Goal 1: Reproduce the inflation article's text between "Investors breathed a" and "smooth or straight.", inclusive.

Page text:
The personal consumption price expenditures (PCE) price index rose 3.3 percent in July compared with 12 months earlier, the Bureau of Economic Analysis said Thursday. This was the first acceleration in PCE inflation since April and follows the three percent reading in June.

The PCE price index climbed 0.2 percent compared with a month earlier, matching the June gain and up from May’s 0.1 percent. Before rounding, month-to-month inflation actually edged up a bit, rising 0.213 percent compared with June’s 0.205 percent.

Services prices rose 0.4 percent for the month and goods prices declined by 0.3 percent. Food prices climbed 0.2 percent. Energy prices rose 0.1 percent.

Core PCE inflation, which excludes food and energy costs, rose 4.2 percent on an annual basis, up from June’s 4.1 percent reading. On a monthly basis, core PCE prices were up 0.2 percent, matching the June figure after rounding and slightly exceeding it prior to rounding.

The Federal Reserve uses the PCE price index in setting its two percent target for inflation and in the public forecasts of Fed members that get released every other meeting. It is similar to the more familiar consumer price index, although the weights assigned to categories of spending differ. The PCE index also includes spending by nonprofits and prices not directly paid by consumers, such as health care costs paid by employers. The PCE index also reflects consumers switching around their spending priorities as relative prices change.
Investors breathed a sigh of relief that inflation had not accelerated more, sending futures linked to the major indexes higher on Thursday before the opening bell.

The increase in the PCE price index suggests that the Fed’s efforts to bring inflation down to its two percent target still faces major challenges and that the road to lower inflation will not be smooth or straight.

Data provided:
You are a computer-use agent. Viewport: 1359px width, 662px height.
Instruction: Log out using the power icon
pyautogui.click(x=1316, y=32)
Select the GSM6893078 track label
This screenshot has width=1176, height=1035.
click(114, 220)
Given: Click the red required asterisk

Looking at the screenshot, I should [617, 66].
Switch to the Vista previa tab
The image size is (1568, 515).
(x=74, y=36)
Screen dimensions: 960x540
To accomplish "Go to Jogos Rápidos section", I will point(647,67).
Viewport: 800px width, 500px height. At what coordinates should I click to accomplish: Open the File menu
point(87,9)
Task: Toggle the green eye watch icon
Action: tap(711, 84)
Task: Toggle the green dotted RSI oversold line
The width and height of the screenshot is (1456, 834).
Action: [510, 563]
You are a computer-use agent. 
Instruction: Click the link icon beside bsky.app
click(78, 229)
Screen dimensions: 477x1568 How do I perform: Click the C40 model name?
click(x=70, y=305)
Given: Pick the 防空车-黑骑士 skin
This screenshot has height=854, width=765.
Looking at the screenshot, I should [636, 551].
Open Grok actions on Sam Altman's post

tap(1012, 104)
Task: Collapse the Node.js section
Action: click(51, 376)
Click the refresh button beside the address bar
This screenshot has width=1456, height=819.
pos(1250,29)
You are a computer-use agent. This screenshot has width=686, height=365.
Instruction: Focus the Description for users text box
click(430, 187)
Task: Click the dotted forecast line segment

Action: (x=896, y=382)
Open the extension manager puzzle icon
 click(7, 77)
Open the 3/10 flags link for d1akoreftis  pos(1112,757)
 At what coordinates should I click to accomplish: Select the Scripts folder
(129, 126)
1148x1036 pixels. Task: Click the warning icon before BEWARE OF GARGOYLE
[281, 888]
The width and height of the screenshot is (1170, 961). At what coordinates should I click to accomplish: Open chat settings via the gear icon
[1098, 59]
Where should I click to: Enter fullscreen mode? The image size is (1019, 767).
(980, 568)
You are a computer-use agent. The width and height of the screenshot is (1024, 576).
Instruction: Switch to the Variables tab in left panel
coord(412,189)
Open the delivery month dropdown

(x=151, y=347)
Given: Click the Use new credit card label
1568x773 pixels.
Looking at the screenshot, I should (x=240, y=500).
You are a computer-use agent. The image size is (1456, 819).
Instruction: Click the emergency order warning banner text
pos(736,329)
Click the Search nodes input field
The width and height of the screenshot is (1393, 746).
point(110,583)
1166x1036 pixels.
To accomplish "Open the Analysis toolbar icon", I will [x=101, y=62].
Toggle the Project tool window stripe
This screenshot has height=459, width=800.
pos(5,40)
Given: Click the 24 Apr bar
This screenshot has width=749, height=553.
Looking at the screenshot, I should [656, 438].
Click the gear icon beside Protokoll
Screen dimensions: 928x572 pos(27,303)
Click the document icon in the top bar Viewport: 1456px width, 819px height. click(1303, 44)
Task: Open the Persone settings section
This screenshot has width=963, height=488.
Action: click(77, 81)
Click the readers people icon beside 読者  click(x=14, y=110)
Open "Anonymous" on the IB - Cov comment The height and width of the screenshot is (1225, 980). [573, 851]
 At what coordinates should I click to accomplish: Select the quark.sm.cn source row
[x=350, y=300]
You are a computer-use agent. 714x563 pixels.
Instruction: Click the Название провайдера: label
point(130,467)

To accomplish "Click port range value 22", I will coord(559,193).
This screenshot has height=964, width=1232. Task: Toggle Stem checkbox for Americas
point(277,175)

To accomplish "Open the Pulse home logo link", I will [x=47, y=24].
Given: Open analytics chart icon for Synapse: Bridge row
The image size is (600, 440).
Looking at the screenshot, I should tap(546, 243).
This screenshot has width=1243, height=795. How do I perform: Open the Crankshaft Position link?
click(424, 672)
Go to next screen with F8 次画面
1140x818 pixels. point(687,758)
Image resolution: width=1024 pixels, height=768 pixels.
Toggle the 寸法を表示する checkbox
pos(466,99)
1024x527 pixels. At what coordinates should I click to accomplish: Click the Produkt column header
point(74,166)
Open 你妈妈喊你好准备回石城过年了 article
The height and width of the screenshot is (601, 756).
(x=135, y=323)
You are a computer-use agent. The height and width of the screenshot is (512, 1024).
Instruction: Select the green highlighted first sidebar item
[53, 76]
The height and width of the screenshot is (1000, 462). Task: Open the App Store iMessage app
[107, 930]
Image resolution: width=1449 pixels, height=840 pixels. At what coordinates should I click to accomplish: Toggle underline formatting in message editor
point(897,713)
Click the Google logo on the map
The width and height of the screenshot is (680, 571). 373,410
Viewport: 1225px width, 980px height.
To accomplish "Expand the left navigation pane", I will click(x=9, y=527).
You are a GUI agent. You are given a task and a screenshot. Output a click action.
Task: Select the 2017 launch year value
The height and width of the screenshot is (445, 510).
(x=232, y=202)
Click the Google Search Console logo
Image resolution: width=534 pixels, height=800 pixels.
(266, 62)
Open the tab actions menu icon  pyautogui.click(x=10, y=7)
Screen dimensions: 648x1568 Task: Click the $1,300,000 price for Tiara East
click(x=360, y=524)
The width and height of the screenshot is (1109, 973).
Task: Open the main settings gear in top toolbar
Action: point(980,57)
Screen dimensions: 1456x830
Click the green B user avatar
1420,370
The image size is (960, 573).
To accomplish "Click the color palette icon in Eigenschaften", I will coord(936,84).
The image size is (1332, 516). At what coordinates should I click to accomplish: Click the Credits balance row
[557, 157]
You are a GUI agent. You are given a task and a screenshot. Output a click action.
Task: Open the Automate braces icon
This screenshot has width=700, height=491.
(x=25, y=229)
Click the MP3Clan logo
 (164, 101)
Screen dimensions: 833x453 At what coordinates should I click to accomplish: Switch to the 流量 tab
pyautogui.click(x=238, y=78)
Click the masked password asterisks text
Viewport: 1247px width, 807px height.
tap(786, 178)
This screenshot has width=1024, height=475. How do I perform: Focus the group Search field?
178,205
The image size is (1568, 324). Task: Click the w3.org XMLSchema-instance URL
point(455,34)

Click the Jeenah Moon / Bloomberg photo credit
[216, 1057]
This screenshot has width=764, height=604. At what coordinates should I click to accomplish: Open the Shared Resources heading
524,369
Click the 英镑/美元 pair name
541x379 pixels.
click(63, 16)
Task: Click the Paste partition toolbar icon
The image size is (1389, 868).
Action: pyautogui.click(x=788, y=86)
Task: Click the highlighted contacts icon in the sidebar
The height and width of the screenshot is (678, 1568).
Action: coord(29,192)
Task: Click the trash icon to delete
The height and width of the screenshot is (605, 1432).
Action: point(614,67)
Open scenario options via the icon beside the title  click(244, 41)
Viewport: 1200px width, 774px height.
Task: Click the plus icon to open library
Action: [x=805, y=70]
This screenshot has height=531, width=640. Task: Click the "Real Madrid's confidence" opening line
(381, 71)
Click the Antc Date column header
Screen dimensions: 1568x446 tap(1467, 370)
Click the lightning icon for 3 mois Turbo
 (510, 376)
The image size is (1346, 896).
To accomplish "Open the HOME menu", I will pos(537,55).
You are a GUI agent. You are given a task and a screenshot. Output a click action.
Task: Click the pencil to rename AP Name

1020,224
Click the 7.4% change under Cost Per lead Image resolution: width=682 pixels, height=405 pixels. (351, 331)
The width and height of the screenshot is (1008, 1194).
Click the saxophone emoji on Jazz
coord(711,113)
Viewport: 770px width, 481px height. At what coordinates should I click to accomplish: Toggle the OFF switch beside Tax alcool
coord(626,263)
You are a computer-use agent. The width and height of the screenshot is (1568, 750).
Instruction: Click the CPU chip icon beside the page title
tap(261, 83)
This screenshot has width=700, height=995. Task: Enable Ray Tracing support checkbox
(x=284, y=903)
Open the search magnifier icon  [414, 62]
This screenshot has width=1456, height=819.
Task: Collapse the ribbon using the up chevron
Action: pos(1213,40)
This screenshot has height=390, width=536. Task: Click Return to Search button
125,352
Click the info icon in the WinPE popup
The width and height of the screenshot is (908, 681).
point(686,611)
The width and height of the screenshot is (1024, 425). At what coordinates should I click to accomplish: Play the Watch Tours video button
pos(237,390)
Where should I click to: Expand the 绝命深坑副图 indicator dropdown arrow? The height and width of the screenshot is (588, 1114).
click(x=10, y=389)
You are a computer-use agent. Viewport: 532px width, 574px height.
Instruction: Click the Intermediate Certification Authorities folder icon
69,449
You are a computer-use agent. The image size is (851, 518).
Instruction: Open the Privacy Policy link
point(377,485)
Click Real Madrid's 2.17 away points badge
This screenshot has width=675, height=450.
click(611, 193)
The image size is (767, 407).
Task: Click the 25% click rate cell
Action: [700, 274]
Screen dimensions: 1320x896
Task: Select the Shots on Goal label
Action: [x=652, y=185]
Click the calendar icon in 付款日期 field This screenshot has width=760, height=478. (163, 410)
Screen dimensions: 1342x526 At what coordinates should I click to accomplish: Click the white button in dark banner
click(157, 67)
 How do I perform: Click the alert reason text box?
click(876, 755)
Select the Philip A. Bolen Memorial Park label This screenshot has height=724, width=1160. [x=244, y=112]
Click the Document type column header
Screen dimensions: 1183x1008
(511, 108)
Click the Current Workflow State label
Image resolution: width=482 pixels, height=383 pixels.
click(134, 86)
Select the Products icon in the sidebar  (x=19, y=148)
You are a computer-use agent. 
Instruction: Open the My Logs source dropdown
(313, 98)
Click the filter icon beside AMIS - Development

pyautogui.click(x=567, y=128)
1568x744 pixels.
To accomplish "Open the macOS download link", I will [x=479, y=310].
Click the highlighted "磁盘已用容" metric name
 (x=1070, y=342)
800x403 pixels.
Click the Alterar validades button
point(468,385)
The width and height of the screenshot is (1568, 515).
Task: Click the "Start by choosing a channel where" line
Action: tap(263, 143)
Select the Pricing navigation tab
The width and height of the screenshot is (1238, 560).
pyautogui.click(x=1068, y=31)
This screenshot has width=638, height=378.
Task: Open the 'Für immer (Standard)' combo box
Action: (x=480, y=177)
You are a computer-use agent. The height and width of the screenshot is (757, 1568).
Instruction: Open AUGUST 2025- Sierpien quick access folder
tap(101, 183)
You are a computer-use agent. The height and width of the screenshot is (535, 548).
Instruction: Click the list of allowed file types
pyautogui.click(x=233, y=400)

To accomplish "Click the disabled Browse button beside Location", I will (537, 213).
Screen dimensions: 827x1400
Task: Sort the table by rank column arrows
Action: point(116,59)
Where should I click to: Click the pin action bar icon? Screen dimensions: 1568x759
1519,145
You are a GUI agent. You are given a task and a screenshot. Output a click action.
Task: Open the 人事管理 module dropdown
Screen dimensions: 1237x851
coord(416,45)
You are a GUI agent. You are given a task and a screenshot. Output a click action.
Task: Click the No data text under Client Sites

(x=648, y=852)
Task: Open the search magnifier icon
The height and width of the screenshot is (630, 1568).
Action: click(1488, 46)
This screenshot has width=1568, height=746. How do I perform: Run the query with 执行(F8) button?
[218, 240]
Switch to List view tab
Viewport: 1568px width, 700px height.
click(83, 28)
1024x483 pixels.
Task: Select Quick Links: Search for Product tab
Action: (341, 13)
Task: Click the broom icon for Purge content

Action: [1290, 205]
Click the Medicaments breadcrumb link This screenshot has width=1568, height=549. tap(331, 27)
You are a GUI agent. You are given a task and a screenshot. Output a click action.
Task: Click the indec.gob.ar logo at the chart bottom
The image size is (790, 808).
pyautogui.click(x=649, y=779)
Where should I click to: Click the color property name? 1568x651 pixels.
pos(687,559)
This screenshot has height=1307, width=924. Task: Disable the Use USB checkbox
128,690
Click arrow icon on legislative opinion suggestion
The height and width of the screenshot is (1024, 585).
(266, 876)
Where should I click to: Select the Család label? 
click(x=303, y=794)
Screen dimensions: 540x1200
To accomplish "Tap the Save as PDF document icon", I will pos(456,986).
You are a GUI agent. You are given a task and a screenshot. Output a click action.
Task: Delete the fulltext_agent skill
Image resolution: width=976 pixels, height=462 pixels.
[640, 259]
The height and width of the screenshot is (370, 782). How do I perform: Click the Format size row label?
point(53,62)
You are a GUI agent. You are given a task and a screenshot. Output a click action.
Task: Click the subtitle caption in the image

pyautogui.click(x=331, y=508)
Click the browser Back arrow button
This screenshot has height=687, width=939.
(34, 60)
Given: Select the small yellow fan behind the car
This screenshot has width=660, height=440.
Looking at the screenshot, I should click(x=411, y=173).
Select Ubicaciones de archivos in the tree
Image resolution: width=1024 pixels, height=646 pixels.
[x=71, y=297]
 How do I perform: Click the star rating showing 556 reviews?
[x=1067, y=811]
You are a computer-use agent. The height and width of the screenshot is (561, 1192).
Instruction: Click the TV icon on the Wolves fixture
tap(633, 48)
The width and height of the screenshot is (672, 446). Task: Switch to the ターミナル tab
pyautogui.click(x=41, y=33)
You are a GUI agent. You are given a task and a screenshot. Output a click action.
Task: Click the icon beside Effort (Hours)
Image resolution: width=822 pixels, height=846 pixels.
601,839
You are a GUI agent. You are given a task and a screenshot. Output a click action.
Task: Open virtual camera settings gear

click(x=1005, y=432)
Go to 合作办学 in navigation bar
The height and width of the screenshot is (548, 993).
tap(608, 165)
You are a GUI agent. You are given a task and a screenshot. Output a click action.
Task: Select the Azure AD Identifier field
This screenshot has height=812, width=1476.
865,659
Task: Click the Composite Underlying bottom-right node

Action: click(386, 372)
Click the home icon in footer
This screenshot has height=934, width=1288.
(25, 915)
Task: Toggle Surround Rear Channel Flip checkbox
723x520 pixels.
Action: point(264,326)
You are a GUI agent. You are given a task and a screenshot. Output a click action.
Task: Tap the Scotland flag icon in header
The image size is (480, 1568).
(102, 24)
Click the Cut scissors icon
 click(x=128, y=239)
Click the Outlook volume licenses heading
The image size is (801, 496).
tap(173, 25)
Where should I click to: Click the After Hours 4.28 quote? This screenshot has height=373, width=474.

Goal 2: Rewrite the records from their first line through the line containing "click(114, 220)", requests included, and increase every coordinate in the answers by 84. Return only those lines.

Expected output 1:
Investors breathed a sigh of relief that inflation had not accelerated more, sending futures linked to the major indexes higher on Thursday before the opening bell.

The increase in the PCE price index suggests that the Fed’s efforts to bring inflation down to its two percent target still faces major challenges and that the road to lower inflation will not be smooth or straight.

Expected output 2:
You are a computer-use agent. Viewport: 1359px width, 662px height.
Instruction: Log out using the power icon
pyautogui.click(x=1400, y=116)
Select the GSM6893078 track label
This screenshot has width=1176, height=1035.
click(198, 304)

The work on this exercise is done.